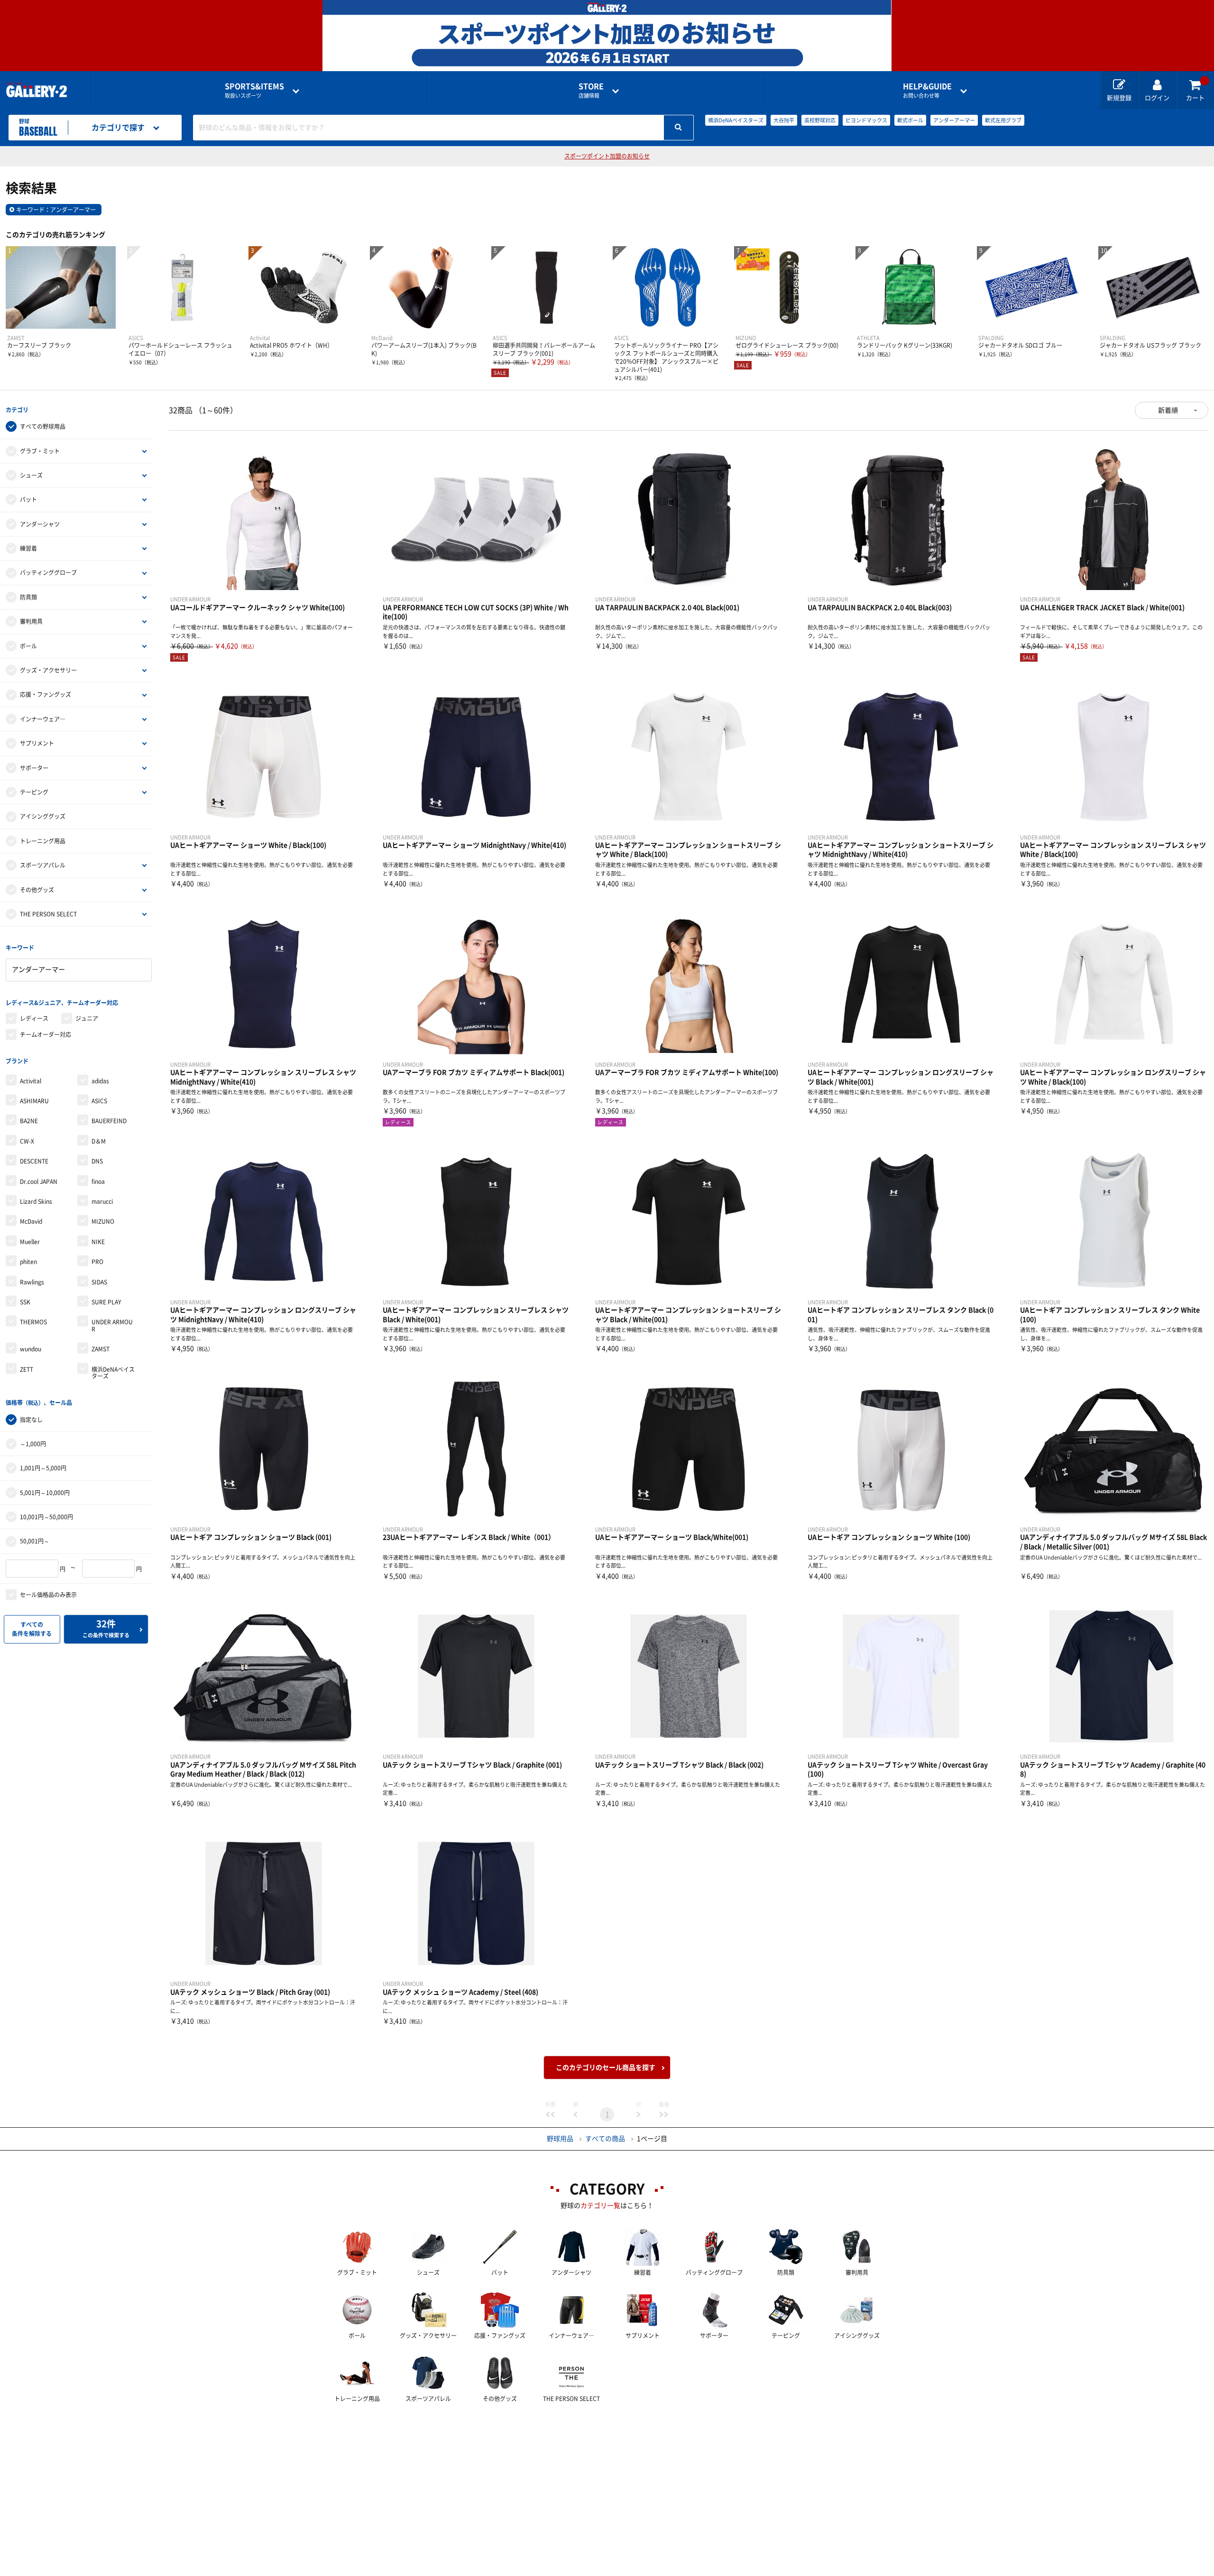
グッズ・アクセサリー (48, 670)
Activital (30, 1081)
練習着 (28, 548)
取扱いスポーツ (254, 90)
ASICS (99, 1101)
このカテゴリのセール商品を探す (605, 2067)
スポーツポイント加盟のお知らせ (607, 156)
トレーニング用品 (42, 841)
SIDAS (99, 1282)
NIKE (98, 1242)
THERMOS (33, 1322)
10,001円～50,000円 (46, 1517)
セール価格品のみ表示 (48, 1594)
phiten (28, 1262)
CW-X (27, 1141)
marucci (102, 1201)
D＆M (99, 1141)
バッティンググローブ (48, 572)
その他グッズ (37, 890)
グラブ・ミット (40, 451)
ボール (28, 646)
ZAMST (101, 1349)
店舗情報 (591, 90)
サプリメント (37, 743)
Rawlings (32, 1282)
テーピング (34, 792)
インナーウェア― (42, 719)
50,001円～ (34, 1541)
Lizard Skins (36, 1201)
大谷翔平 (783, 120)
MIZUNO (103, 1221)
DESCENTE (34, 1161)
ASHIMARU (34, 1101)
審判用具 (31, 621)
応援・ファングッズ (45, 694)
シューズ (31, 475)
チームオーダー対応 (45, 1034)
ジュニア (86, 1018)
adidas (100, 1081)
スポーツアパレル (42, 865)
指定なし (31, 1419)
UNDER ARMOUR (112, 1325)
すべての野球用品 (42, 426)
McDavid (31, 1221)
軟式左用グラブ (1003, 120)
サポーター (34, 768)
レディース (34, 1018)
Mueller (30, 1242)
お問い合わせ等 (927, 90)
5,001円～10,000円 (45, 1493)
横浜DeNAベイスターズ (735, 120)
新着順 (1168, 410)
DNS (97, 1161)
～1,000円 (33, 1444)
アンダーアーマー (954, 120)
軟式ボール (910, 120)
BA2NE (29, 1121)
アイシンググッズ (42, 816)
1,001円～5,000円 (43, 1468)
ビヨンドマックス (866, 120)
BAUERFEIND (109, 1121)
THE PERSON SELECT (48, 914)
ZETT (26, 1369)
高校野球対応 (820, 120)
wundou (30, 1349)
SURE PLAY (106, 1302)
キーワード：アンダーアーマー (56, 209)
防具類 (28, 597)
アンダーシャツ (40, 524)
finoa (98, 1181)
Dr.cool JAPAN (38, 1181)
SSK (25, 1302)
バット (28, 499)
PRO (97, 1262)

===

> EXERCISE INSTRUCTIONS: Copy each line of the listing exactly, skipping any picture.

> TASK SOLUTION:
グッズ・アクセサリー (48, 670)
Activital (30, 1081)
練習着 (28, 548)
取扱いスポーツ (254, 90)
ASICS (99, 1101)
このカテゴリのセール商品を探す (605, 2067)
スポーツポイント加盟のお知らせ (607, 156)
トレーニング用品 (42, 841)
SIDAS (99, 1282)
NIKE (98, 1242)
THERMOS (33, 1322)
10,001円～50,000円 (46, 1517)
セール価格品のみ表示 (48, 1594)
phiten (28, 1262)
CW-X (27, 1141)
marucci (102, 1201)
D＆M (99, 1141)
バッティンググローブ (48, 572)
その他グッズ (37, 890)
グラブ・ミット (40, 451)
ボール (28, 646)
ZAMST (101, 1349)
店舗情報 (591, 90)
サプリメント (37, 743)
Rawlings (32, 1282)
テーピング (34, 792)
インナーウェア― (42, 719)
50,001円～ (34, 1541)
Lizard Skins (36, 1201)
大谷翔平 (783, 120)
MIZUNO (103, 1221)
DESCENTE (34, 1161)
ASHIMARU (34, 1101)
審判用具 (31, 621)
応援・ファングッズ (45, 694)
シューズ (31, 475)
チームオーダー対応 (45, 1034)
ジュニア (86, 1018)
adidas (100, 1081)
スポーツアパレル (42, 865)
指定なし (31, 1419)
UNDER ARMOUR (112, 1325)
すべての野球用品 (42, 426)
McDavid (31, 1221)
軟式左用グラブ (1003, 120)
サポーター (34, 768)
レディース (34, 1018)
Mueller (30, 1242)
お問い合わせ等 (927, 90)
5,001円～10,000円 (45, 1493)
横浜DeNAベイスターズ (735, 120)
新着順 (1168, 410)
DNS (97, 1161)
～1,000円 (33, 1444)
アンダーアーマー (954, 120)
軟式ボール (910, 120)
BA2NE (29, 1121)
アイシンググッズ (42, 816)
1,001円～5,000円 (43, 1468)
ビヨンドマックス (866, 120)
BAUERFEIND (109, 1121)
THE PERSON SELECT (48, 914)
ZETT (26, 1369)
高校野球対応 (820, 120)
wundou (30, 1349)
SURE PLAY (106, 1302)
キーワード：アンダーアーマー (56, 209)
防具類 (28, 597)
アンダーシャツ (40, 524)
finoa (98, 1181)
Dr.cool JAPAN (38, 1181)
SSK (25, 1302)
バット (28, 499)
PRO (97, 1262)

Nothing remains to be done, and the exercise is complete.